DOCUMENT SEGMENT
Hands-on assignment: Load and explore a real educational dataset using Python/R. Examine structure, clean missing values, and visualize student performance data.

Module 2: Exploratory Data Analysis

Define student success and evaluate different measures for success in educational settings.
Differentiate between explanatory and predictive models in the context of learning analytics.
Implement a predictive modeling lifecycle to predict student success in educational datasets.
Apply data analysis techniques and tools to explore and preprocess educational data for predicting student success.
Hands-on assignment: Merge multiple Open University datasets, encode and preprocess features, and build a Random Forest model to predict student success. Reflect on feature importance and interventions.

Module 3: Classifiers for Course Level Data

Explain how decision trees, random forest, bayesian models, and logistic regression work analyzing their benefits and drawbacks.
Evaluate the performance of predictive models using appropriate metrics and strategies to mitigate overfitting and bias.
Implement a predictive model using Python.
Hands-on assignment: Identify at-risk students by engineering features, training Random Forest and Logistic Regression models, and comparing model performance using classification metrics.

Module 4: Regression Models

Given an example scenario, evaluate whether it would be appropriate to utilize linear regression.
Use simple linear regression to predict a continuous dependent variable through the least squares method.
Evaluate how well a regression line fits a dataset by examining visual patterns and interpreting common fit metrics.

SOURCE MATERIAL

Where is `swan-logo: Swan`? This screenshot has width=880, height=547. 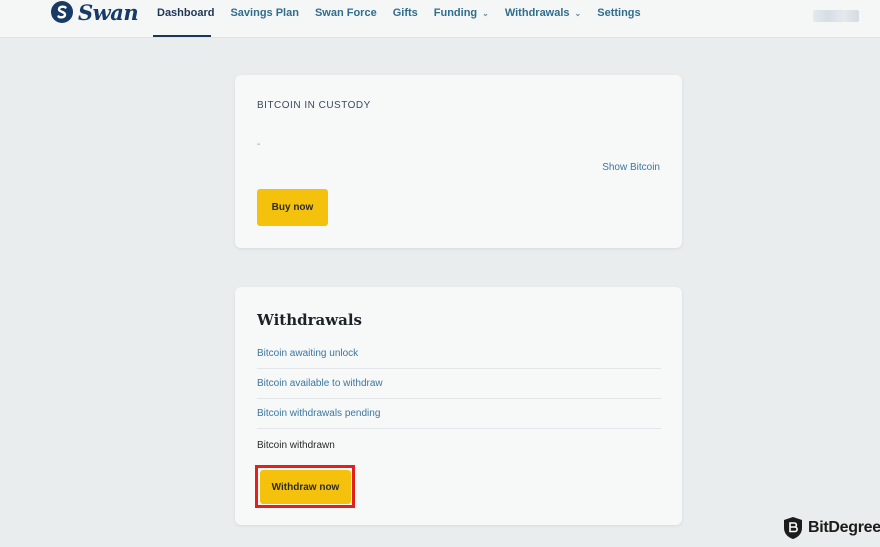 swan-logo: Swan is located at coordinates (95, 12).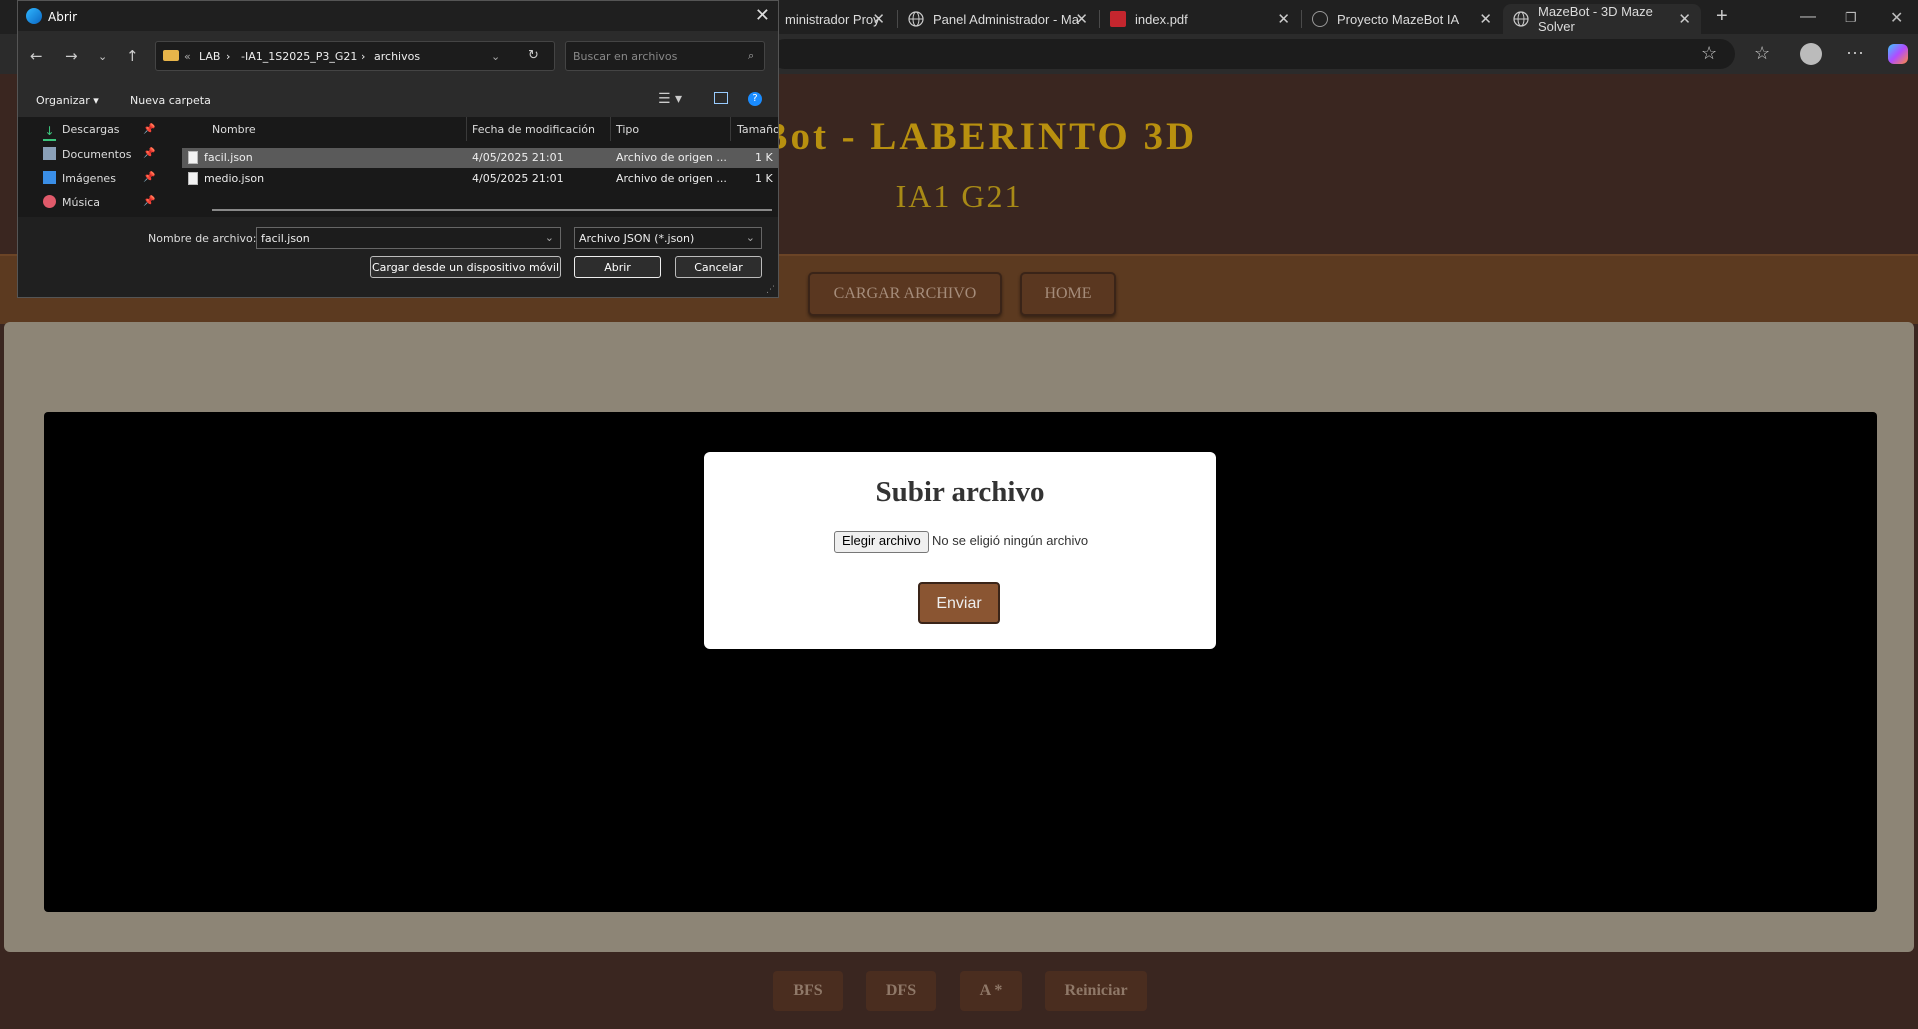  What do you see at coordinates (959, 990) in the screenshot?
I see `algorithm-controls: BFS DFS A * Reiniciar` at bounding box center [959, 990].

WHAT YOU WILL DO
**A.** In the course outline, which two models does the Module 3 hands-on assignment have students train?
**B.** Reproduce the passage of the course outline that begins with "Define student success" and ends with "overfitting and bias.".
None of the material is needed here.

ANSWERS TO THIS EXERCISE
**A.** Random Forest and Logistic Regression.

**B.**
Define student success and evaluate different measures for success in educational settings.
Differentiate between explanatory and predictive models in the context of learning analytics.
Implement a predictive modeling lifecycle to predict student success in educational datasets.
Apply data analysis techniques and tools to explore and preprocess educational data for predicting student success.
Hands-on assignment: Merge multiple Open University datasets, encode and preprocess features, and build a Random Forest model to predict student success. Reflect on feature importance and interventions.

Module 3: Classifiers for Course Level Data

Explain how decision trees, random forest, bayesian models, and logistic regression work analyzing their benefits and drawbacks.
Evaluate the performance of predictive models using appropriate metrics and strategies to mitigate overfitting and bias.